(SOURCE MATERIAL begins)

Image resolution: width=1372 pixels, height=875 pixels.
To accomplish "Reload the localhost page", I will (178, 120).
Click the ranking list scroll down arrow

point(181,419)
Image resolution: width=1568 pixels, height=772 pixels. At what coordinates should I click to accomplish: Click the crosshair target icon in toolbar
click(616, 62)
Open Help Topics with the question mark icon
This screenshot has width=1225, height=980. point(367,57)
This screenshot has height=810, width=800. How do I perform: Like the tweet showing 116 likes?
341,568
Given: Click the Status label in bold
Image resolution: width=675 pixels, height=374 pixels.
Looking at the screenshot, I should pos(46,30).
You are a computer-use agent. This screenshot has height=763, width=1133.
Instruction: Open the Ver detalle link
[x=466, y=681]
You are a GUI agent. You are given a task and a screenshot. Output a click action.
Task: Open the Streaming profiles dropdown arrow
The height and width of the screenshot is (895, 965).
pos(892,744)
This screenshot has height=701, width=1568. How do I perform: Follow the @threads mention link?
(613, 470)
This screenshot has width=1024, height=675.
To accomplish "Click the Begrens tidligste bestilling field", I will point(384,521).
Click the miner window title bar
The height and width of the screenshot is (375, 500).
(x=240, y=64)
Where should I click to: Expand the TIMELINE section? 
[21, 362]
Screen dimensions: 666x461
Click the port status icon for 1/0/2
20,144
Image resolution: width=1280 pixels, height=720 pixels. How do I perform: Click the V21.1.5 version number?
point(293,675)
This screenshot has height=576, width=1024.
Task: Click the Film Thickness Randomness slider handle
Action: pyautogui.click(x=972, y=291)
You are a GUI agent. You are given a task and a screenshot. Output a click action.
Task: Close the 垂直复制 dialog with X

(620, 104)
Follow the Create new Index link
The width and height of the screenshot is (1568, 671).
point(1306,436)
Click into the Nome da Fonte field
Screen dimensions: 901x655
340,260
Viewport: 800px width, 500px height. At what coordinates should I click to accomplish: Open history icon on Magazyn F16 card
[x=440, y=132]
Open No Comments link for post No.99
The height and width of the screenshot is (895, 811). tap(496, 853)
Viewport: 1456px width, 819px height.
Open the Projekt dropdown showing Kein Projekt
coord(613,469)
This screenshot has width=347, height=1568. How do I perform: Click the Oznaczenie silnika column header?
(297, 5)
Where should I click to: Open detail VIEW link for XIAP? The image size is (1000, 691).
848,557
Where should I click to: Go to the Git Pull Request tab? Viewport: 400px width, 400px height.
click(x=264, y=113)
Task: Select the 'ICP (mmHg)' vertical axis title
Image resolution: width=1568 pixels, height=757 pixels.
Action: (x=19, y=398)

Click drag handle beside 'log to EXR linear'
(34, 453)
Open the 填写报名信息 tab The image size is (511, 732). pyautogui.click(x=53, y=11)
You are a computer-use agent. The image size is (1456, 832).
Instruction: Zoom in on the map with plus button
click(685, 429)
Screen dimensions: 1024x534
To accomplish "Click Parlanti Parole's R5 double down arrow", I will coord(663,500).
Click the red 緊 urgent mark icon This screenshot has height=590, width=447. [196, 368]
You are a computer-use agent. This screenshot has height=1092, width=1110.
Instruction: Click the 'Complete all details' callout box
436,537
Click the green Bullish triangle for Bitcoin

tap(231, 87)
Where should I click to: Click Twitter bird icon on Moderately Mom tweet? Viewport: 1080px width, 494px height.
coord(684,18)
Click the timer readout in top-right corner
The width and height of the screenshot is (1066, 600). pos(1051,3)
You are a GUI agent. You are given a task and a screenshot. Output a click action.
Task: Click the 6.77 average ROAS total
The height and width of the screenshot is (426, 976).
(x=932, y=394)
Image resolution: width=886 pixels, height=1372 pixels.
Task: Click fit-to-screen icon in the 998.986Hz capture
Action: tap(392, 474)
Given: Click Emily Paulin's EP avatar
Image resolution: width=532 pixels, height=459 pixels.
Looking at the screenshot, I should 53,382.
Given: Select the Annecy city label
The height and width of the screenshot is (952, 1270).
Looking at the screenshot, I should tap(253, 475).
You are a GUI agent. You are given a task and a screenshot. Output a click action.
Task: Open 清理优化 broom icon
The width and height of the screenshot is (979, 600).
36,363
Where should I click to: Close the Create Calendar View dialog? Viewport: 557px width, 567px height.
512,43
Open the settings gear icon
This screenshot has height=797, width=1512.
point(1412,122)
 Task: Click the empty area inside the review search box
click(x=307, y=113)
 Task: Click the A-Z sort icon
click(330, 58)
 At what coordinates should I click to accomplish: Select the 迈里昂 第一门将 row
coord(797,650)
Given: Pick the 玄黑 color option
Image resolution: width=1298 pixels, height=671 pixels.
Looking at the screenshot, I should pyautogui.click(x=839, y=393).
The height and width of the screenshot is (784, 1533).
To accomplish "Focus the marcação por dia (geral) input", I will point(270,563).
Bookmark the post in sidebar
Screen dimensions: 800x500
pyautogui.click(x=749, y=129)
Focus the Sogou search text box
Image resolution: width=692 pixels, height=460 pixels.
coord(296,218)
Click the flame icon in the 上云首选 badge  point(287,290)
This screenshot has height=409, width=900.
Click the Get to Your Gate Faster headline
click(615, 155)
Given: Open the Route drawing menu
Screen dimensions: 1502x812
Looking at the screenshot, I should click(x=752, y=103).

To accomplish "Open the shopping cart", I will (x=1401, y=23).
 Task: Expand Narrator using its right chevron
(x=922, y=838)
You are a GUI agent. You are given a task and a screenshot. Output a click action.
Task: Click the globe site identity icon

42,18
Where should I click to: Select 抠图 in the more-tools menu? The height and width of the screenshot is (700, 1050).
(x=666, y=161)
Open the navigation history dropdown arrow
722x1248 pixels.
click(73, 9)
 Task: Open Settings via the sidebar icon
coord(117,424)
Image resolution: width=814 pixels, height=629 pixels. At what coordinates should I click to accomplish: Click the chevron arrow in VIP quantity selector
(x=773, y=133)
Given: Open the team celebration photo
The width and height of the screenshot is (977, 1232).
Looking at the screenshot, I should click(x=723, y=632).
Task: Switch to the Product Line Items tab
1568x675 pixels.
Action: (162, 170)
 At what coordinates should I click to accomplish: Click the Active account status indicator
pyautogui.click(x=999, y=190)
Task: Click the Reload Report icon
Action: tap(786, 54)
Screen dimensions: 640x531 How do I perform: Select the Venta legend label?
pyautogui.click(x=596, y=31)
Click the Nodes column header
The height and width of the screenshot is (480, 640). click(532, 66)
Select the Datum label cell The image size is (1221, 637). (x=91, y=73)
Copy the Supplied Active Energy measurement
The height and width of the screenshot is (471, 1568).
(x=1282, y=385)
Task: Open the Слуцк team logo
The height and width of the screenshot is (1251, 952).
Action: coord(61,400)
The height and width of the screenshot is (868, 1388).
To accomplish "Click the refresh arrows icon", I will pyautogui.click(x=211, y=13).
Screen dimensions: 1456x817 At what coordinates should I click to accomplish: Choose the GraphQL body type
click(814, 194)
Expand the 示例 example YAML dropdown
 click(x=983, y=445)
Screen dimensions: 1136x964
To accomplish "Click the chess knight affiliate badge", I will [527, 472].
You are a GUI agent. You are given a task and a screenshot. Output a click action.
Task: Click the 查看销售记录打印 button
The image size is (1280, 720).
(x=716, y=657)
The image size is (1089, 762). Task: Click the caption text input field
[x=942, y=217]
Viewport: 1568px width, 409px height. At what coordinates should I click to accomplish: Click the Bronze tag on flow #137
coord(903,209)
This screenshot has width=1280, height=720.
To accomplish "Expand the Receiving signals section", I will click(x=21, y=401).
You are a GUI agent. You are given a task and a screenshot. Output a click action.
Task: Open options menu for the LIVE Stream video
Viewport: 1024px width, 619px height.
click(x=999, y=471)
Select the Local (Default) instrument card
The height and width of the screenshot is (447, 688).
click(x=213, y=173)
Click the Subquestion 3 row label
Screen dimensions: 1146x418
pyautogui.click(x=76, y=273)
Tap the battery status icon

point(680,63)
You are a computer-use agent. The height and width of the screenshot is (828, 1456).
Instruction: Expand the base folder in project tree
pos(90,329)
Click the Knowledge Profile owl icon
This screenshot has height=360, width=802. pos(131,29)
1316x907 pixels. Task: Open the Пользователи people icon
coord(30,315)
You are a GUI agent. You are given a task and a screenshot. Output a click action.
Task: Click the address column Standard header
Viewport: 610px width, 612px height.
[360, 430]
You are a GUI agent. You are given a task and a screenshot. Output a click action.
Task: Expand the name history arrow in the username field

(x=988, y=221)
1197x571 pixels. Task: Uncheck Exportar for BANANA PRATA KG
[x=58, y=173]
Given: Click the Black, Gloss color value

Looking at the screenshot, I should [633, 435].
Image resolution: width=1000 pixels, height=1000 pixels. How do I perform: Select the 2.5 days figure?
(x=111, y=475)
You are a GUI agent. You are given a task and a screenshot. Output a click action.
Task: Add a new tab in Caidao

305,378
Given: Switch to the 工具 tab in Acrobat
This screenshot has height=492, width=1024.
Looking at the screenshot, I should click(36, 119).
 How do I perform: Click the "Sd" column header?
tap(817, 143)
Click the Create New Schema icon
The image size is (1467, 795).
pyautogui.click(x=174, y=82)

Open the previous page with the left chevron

(SOURCE MATERIAL ends)

[ASSIGNMENT]
From the line containing "The image size is (1467, 795)." through the last line of the entries above, print each line exactly as it stands.

[WRITTEN ANSWER]
The image size is (1467, 795).
pyautogui.click(x=174, y=82)

Open the previous page with the left chevron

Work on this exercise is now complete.